Task to complete: Data follows below. Repeat exactly the lines between the line holding "Where should I" and the line holding "You are a GUI", inclusive, and nothing more; drop pictures.
═══ Excerpted records
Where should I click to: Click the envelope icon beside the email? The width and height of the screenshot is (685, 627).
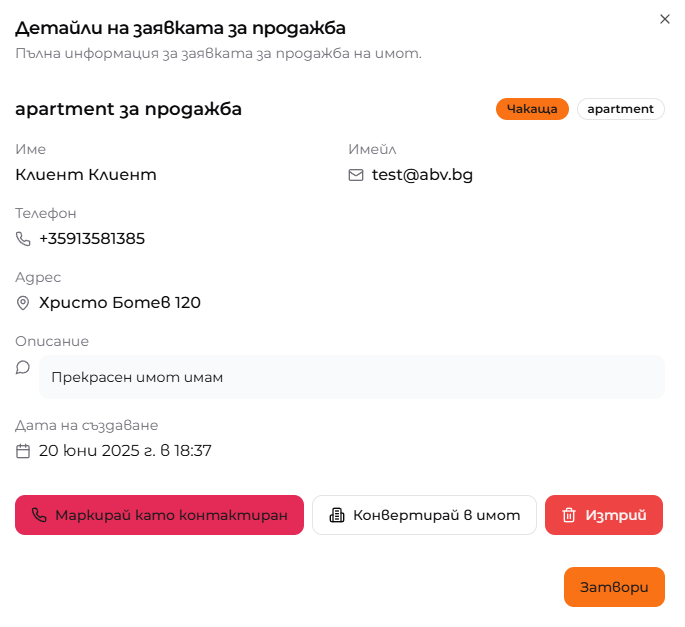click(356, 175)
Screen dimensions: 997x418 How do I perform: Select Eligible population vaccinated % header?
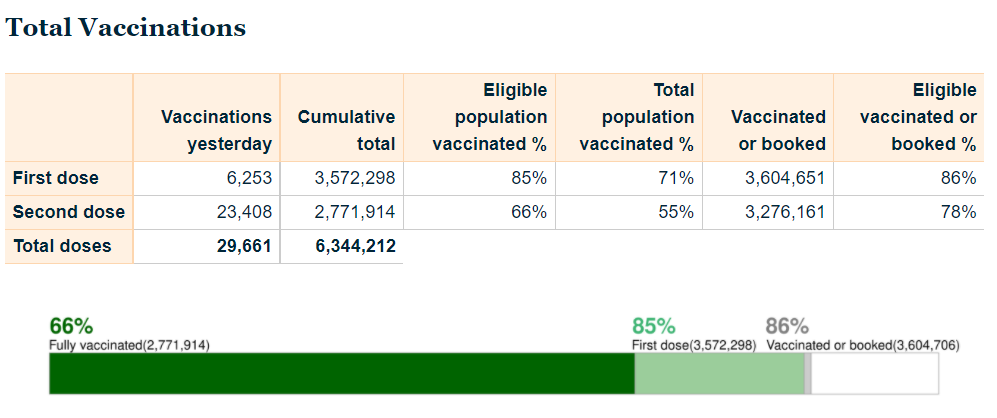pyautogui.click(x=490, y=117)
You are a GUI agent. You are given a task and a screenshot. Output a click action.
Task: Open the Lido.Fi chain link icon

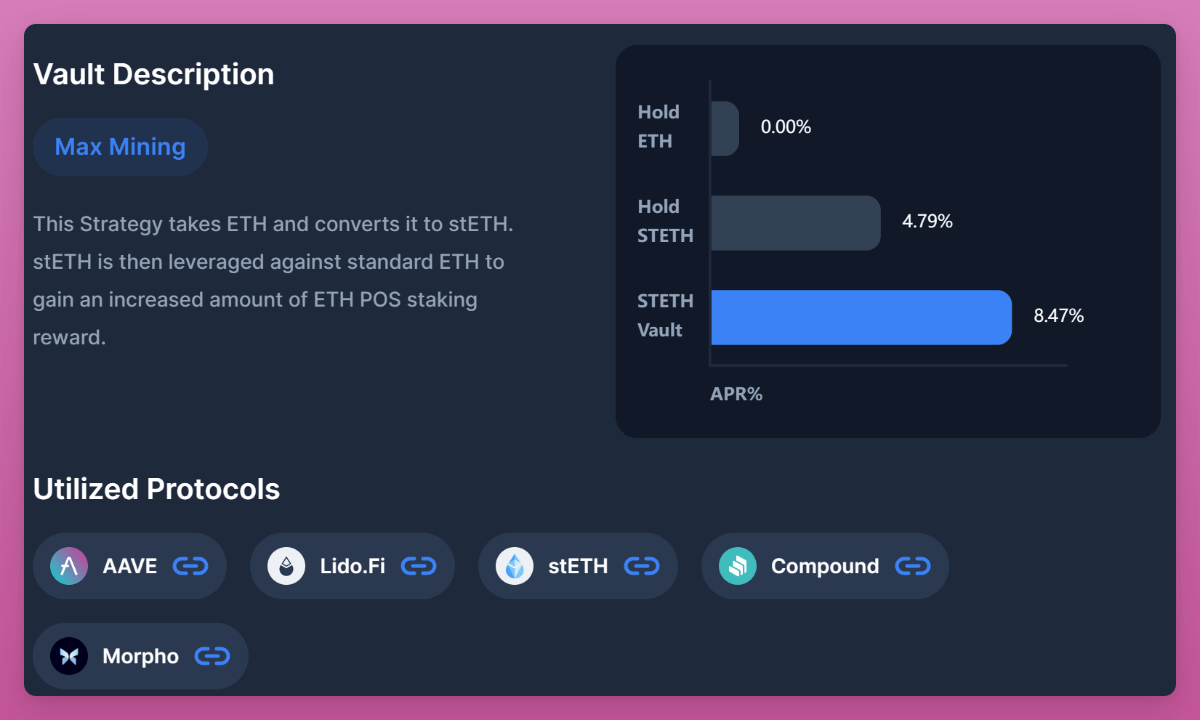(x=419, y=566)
══════
═══ Excerpted records
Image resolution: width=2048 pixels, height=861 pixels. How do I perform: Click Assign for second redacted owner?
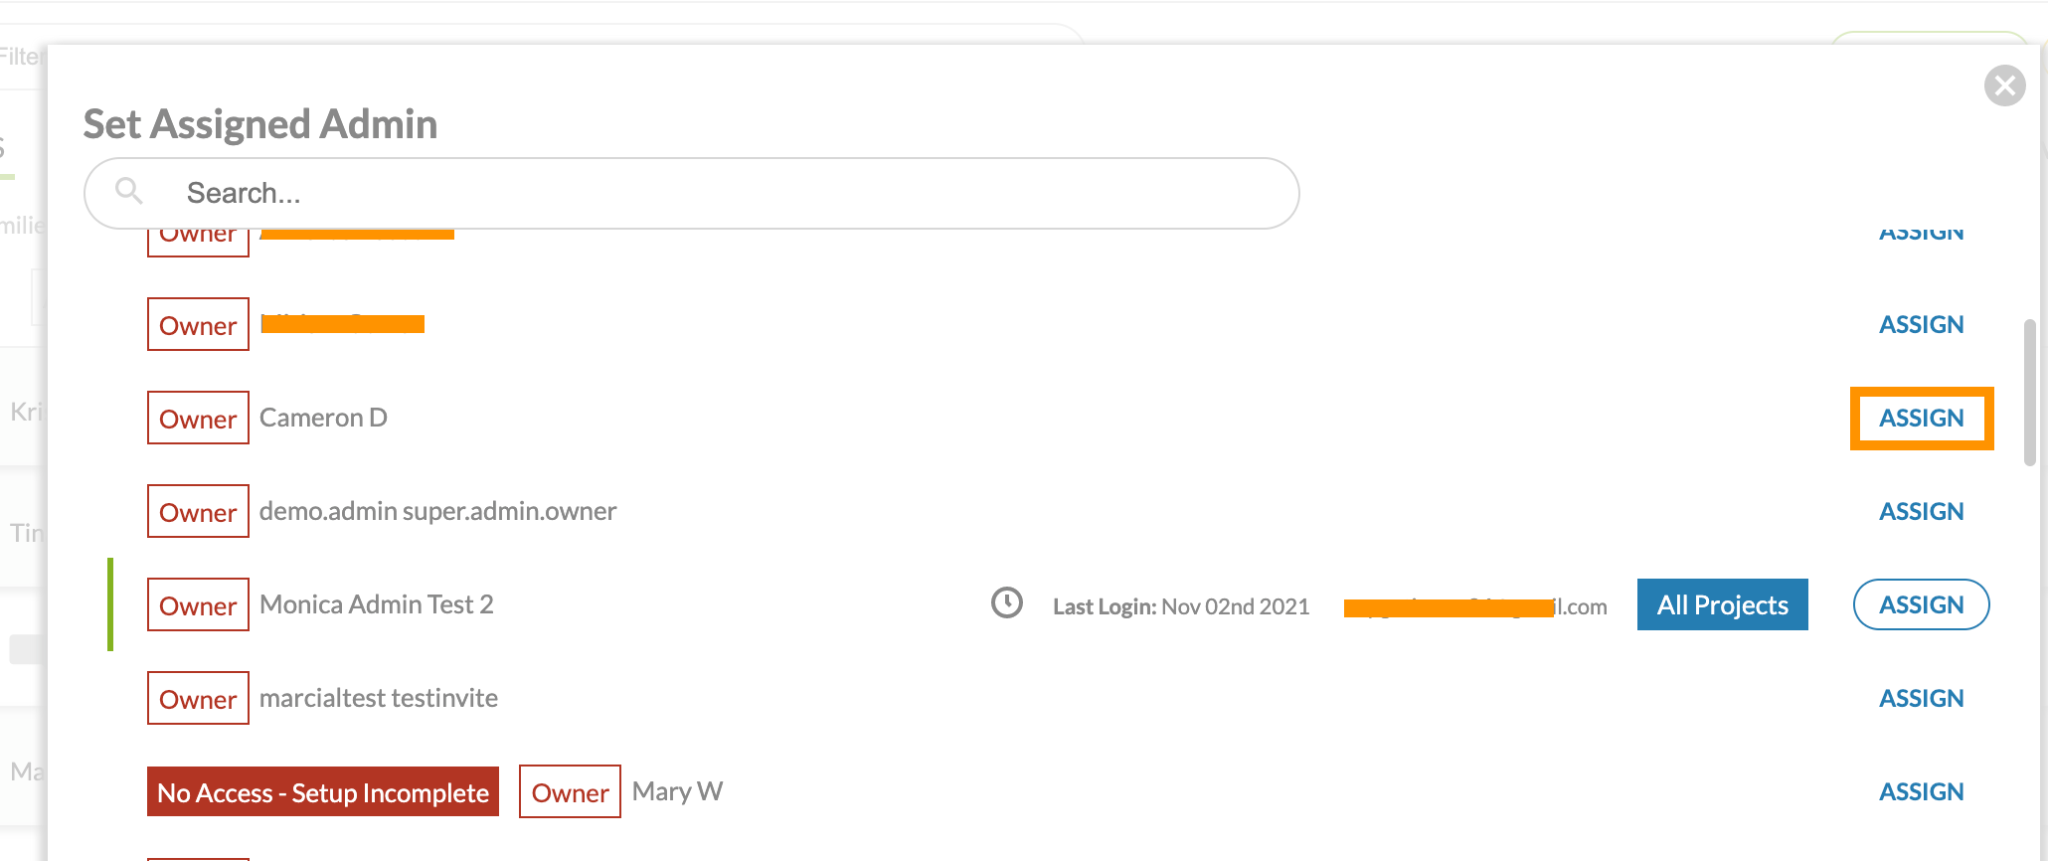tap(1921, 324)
══════
Answer to this task:
Where should I click to: Click the envelope icon beside the email? The width and height of the screenshot is (685, 627).
click(356, 175)
Screen dimensions: 997x418 How do I perform: Select Eligible population vaccinated % header?
pyautogui.click(x=490, y=117)
You are a GUI agent. You are given a task and a screenshot. Output a click action.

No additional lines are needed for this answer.